Our election not to exercise our right of first refusal with regard to any offer will not affect our right of first refusal with regard to any later or modified offer.
If we exercise our right of first refusal, you and your selling owner(s) agree that, for two (2) years beginning on the closing date, you and they will be bound by the non-competition covenant contained in Section 12.02 above. We have the unrestricted right to assign this right of first refusal to a third party, who then will have the rights described in this Section.
If you are a business entity and a partial transfer is proposed through the assignment or redemption of more than 25% of your entity's ownership interests other than to any of your entity's co-owners, then we or our designee will have the option to purchase not only the interests being transferred but also all remaining interests, so that our resulting ownership will be 100% of your business entity.
The price of these remaining interests will be proportionate to the price of the interests initially being offered.
Our credit will be considered at least equal to the credit of any proposed purchaser.
We may substitute cash for the fair market value of any other form of payment proposed in the offer.
If we give notice of exercise of our right of first refusal, closing on our purchase must occur within the later of: (i) sixty (60) days following your receipt of our notice to you; (ii) the closing period (if any) specified in the subject offer; or, (iii) such longer period as may be necessary to conduct the due diligence provided for above.
Source: Item 23 — RECEIPTS (FDD pages 92–536)
What This Means (2025 FDD)
According to Bonchon's 2025 Franchise Disclosure Document, Bonchon has a right of first refusal if a franchisee intends to sell their franchise. Before a franchisee can assign or transfer their interest in the Franchise Agreement, franchised Business, or Bonchon Restaurant, they must first comply with Bonchon's right of first refusal as detailed in Section 14.06. This right does not apply if the assignee is a member of the franchisee's immediate family.
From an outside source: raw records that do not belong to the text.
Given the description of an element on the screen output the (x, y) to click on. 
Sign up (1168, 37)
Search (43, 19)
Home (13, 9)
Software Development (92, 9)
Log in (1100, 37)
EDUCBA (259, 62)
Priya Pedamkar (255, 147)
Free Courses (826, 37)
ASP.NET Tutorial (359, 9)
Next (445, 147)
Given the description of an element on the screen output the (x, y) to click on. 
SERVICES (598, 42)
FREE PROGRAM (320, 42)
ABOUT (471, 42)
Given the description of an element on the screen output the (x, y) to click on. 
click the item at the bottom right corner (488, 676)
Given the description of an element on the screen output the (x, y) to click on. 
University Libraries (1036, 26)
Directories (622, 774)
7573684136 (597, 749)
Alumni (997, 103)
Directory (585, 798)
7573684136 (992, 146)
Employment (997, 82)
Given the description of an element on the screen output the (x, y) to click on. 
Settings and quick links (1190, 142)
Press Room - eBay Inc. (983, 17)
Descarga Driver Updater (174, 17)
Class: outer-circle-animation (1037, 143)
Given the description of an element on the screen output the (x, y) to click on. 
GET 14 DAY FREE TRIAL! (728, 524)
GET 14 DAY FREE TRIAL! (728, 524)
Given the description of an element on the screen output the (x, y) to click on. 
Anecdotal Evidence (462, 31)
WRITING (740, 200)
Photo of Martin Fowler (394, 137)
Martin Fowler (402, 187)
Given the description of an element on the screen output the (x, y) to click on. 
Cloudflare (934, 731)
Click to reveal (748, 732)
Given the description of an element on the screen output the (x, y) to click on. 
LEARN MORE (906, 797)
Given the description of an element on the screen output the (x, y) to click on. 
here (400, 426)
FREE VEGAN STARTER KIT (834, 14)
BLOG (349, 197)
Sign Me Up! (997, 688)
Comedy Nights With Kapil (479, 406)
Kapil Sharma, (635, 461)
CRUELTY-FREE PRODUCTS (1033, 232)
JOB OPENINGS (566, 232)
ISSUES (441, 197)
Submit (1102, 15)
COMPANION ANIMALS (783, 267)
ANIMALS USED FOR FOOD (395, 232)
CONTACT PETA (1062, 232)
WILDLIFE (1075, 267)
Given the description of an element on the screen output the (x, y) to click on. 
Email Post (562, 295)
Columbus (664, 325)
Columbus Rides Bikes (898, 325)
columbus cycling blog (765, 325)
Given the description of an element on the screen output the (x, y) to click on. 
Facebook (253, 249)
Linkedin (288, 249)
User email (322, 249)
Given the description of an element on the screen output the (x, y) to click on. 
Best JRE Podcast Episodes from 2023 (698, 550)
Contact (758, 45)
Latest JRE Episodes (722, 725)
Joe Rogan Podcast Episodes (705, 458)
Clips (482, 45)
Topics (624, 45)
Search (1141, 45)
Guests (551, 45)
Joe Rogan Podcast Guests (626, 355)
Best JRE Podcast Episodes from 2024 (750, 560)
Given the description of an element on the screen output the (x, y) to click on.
If the franchisee's notice specifies changed terms, it is considered a new offer, granting Bonchon an identical right of first refusal. Bonchon's decision not to exercise its right of first refusal for one offer does not affect its right to refuse any later or modified offers. Bonchon can assign its right of first refusal to a third party.
If Bonchon exercises its right of first refusal, the franchisee and selling owners are bound by a non-competition covenant for two years from the closing date. If a franchisee is a business entity and proposes a partial transfer of more than 25% of the entity's ownership interests to someone other than a co-owner, Bonchon has the option to purchase all remaining interests so that its ownership becomes 100% of the business entity. The price for these remaining interests will be proportionate to the price of the interests initially offered. Bonchon's credit will be considered at least equal to any proposed purchaser, and Bonchon may substitute cash for the fair market value of any other form of payment proposed in the offer. Closing on Bonchon's purchase must occur within the later of 60 days following the franchisee's receipt of Bonchon's notice, the closing period specified in the offer, or a longer period necessary for due diligence.